SET TASK: In these records, swap "Open" for "Launch" wherever it appears, change nothing else, and omit the pictures.

SUPPLIED DATA:
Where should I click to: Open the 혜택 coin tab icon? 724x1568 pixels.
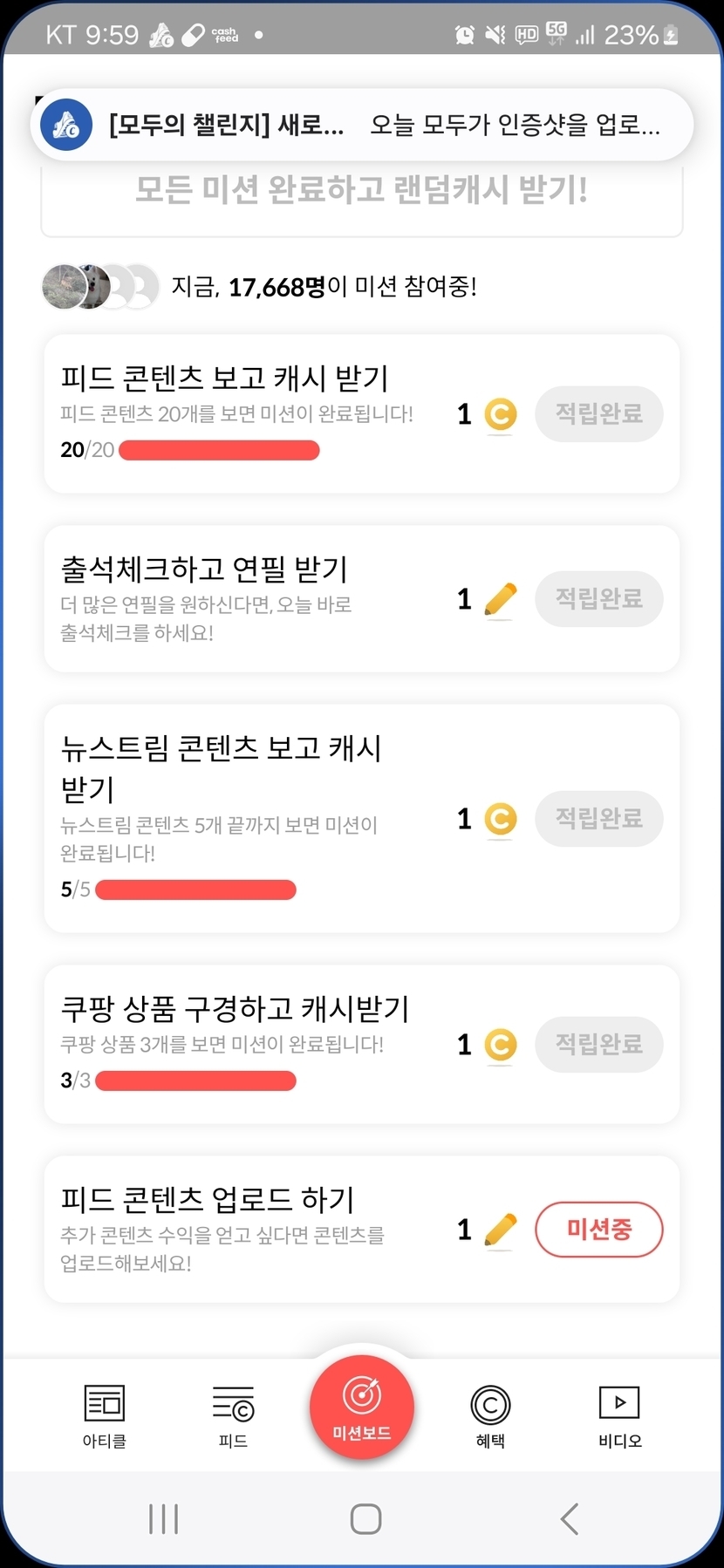pos(490,1404)
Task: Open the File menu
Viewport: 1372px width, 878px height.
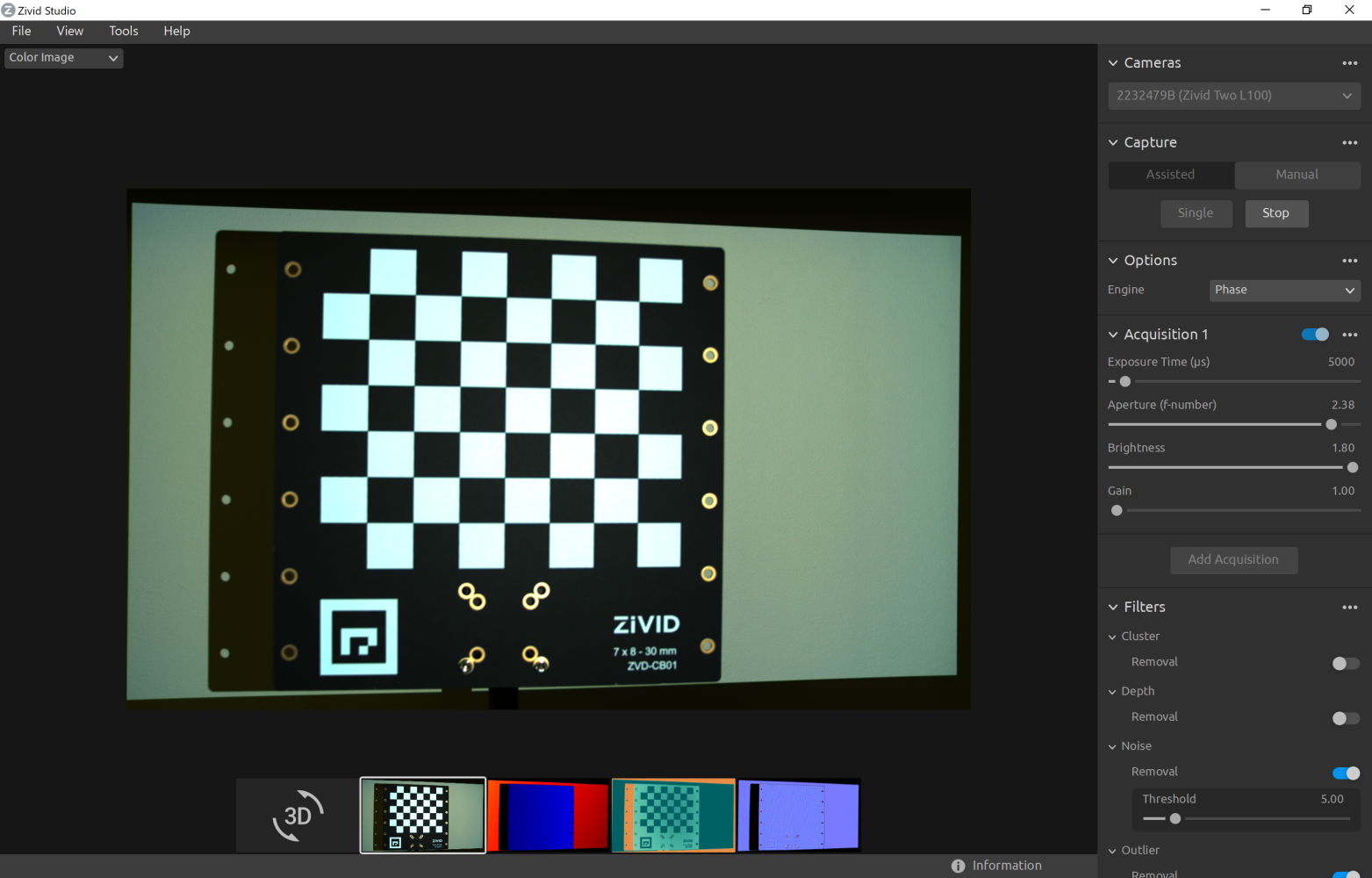Action: click(x=22, y=31)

THE REPLY:
Where should I click to: Launch the 혜택 coin tab icon? 724x1568 pixels.
pos(490,1404)
Task: Launch the File menu
Viewport: 1372px width, 878px height.
Action: click(x=22, y=31)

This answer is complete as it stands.